» **YOUR INSTRUCTIONS**: Rescale the records from the line that has "Task: Click the @girlthatinvest handle" through the line that has "Action: [373, 262]", including both of those lines, and give them again with the requests included. Multiply each coordinate in the answers by 1.15 and round to whole numbers, with halves rounded up. Leave the pictures out.

» **DATASET ROWS**:
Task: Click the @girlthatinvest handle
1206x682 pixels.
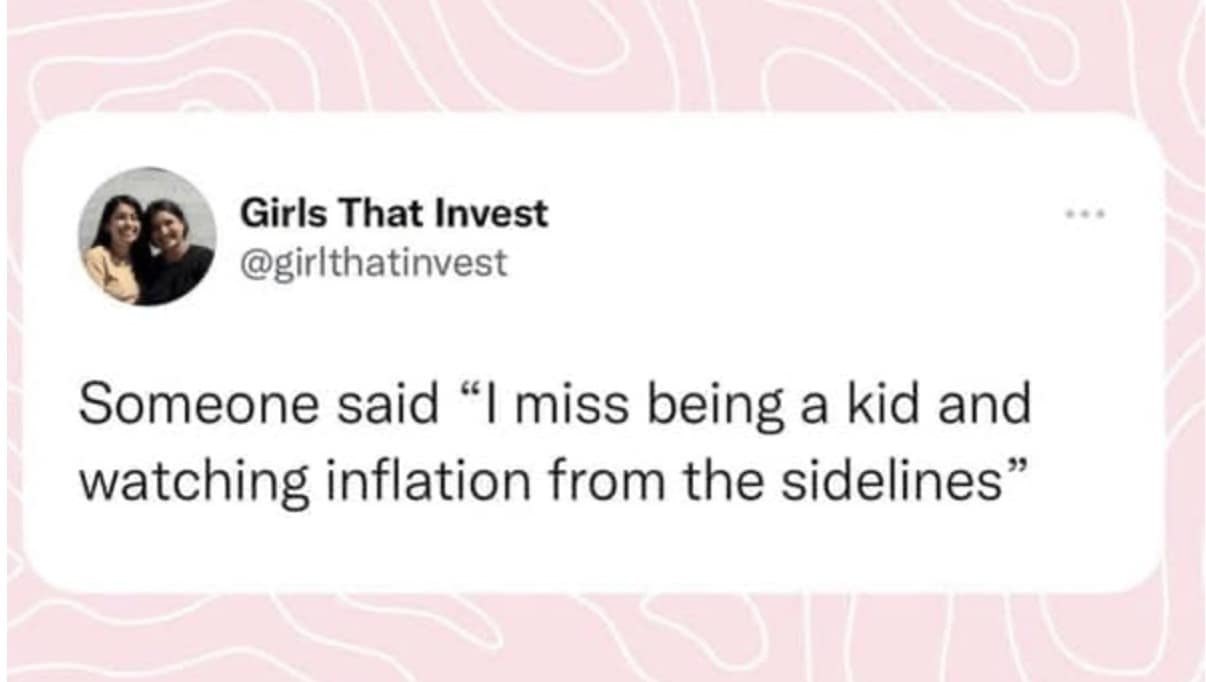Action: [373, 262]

...

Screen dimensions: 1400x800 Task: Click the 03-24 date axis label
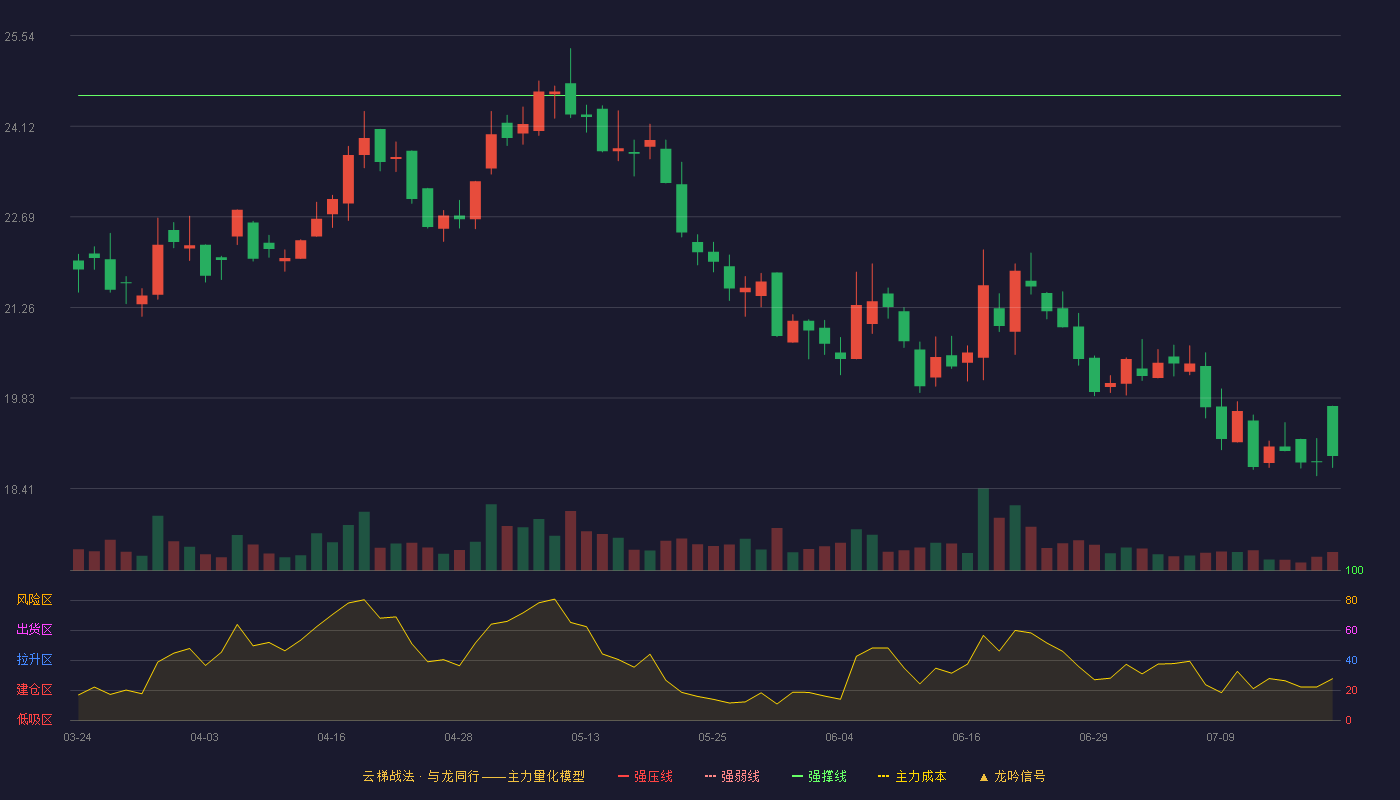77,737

» **THE RESPONSE**:
Task: Click the @girlthatinvest handle
1206x682 pixels.
Action: [429, 301]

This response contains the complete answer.